Proving an Insurer Acted in Bad Faith: What Policyholders Must Actually Show
Most denied insurance claims do not become bad-faith cases. That is not because insurers always behave reasonably — it is because the legal threshold for proving bad faith is meaningfully higher than the threshold for proving the carrier got the claim wrong. Policyholders who confuse the two often pursue litigation, expecting extracontractual damages that the evidence cannot support.
Understanding what the policyholder must actually demonstrate — separate from showing that coverage applies — is essential before deciding whether a denied claim is worth taking beyond a straight breach-of-contract action. The evidentiary picture matters far more than the policyholder’s sense of having been treated unfairly.
The Two-Layer Problem
A first-party bad-faith case has two layers stacked on top of each other.
The first layer is the underlying coverage dispute: Did the policy cover the loss? This is a contract question. The policyholder produces the policy, documents the loss, and shows that the loss falls within insuring agreements and outside applicable exclusions. If the carrier wrongly denied a covered claim, the policyholder is entitled to the policy benefits — full stop.
The second layer is the conduct question: Was the carrier’s denial unreasonable, vexatious, or made in bad faith? This is a separate inquiry, with its own evidentiary requirements, that focuses on how the carrier reached its decision rather than whether the decision was correct.
Courts generally refuse to collapse these layers. A carrier can be wrong about coverage without having acted in bad faith. The question is not whether the carrier ultimately loses on the merits, but whether the carrier had a reasonable basis for the position it took during the claims process.
What “Reasonable Basis” Actually Means
The phrase “reasonable basis” does most of the work in bad-faith doctrine, and it is consistently misunderstood.
A reasonable basis does not require the carrier to be right. It requires the carrier to have a position that a reasonable insurer, in possession of the same information, could plausibly adopt. The position can be wrong. It can lose at trial. It can even reflect a strained reading of policy language. None of that necessarily makes it unreasonable.

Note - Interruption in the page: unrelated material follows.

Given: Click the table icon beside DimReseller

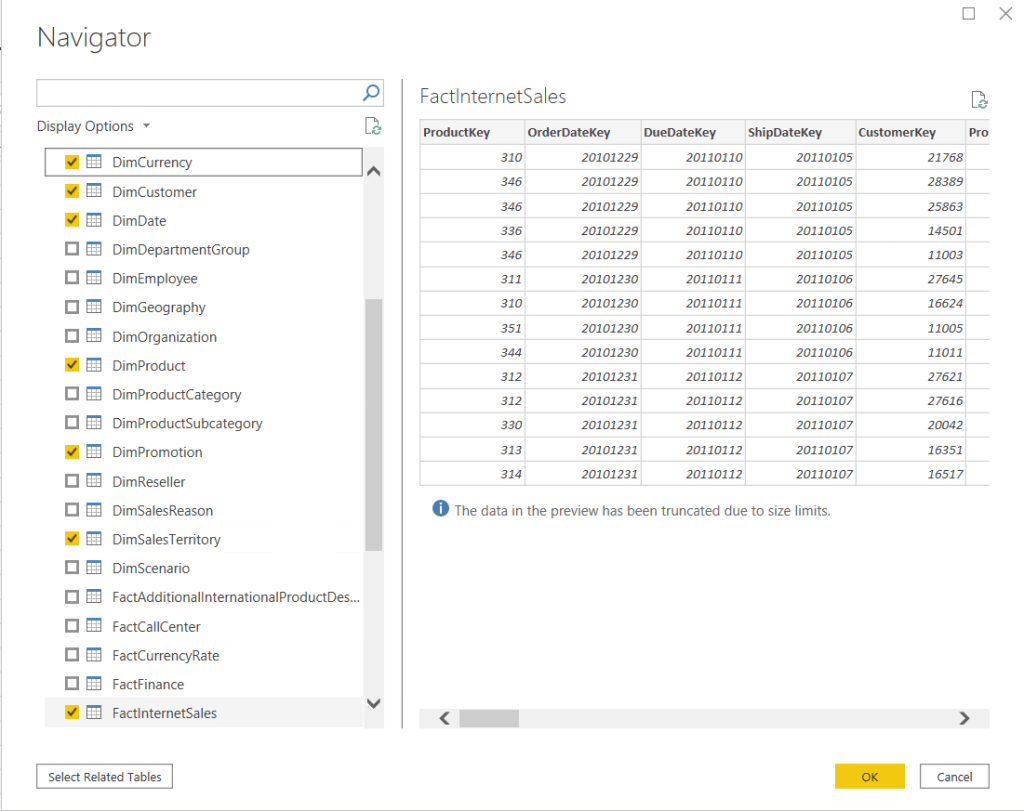Looking at the screenshot, I should [95, 482].
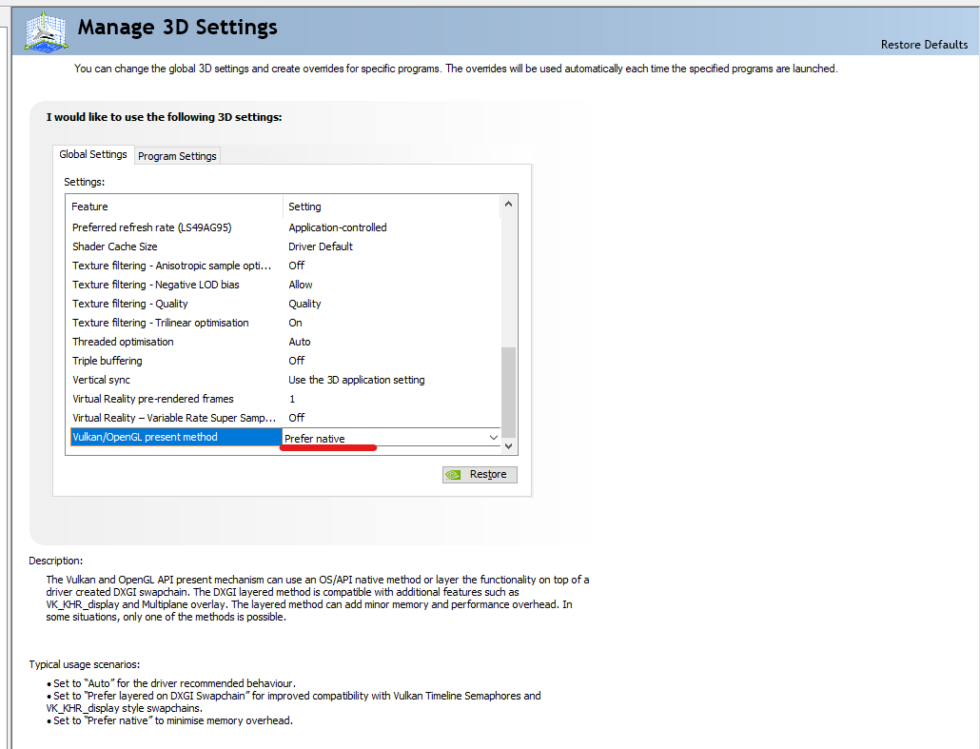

What courts tend to scrutinize instead is the process by which the carrier reached its position:
- Did the adjuster investigate the loss adequately before denying?
- Did the carrier interview witnesses, inspect the property, and request documents in a timely way?

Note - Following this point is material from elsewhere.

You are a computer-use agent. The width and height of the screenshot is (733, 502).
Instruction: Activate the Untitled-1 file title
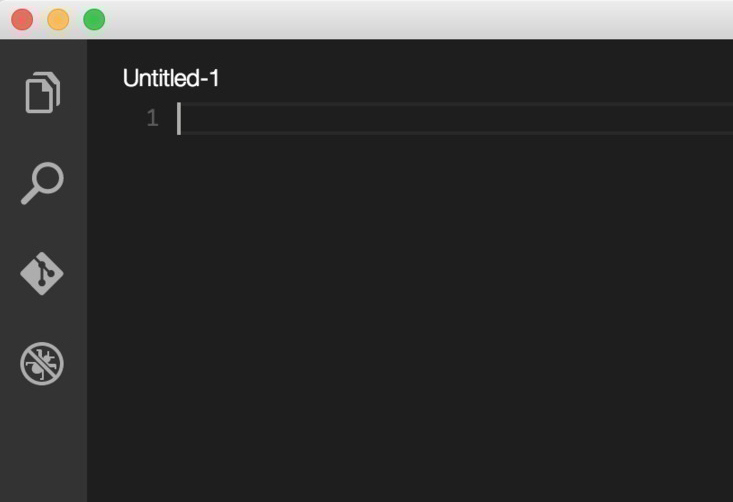[171, 78]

- Did the carrier evaluate the claim against the actual policy language, or against assumptions about what the policy “must” mean?
- Did the carrier engage with information the insured provided, or dismiss it without analysis?
- Did the carrier obtain qualified expert input when the claim required it?
A denial that follows a thorough, documented investigation is hard to attack as bad faith even when it turns out to be wrong. A denial that issues quickly, without meaningful inquiry, is far more vulnerable — because the absence of process is itself evidence that the carrier was not seriously trying to evaluate the claim.
The Statutory Path in Illinois
Illinois provides a statutory remedy for vexatious and unreasonable insurer conduct under Section 155 of the Illinois Insurance Code, which authorizes recovery of attorney’s fees, litigation costs, and additional damages capped at 60% of the judgment amount or $60,000, whichever is less. The statute is designed to make improper denial more expensive than payment, and it operates as an additional remedy in an action on the policy rather than as a freestanding cause of action.
The doctrine that has developed around the statute focuses on the carrier’s conduct, not the outcome. A bona fide coverage dispute — one where the parties have legitimate, defensible disagreements about policy interpretation or factual proof — generally does not support recovery, even if the carrier ultimately loses. The statute targets denials that lack a reasonable foundation: denials issued without adequate investigation, denials premised on misrepresentations of policy terms, denials that ignore evidence the insured provided, or denials accompanied by tactics designed to wear the policyholder down.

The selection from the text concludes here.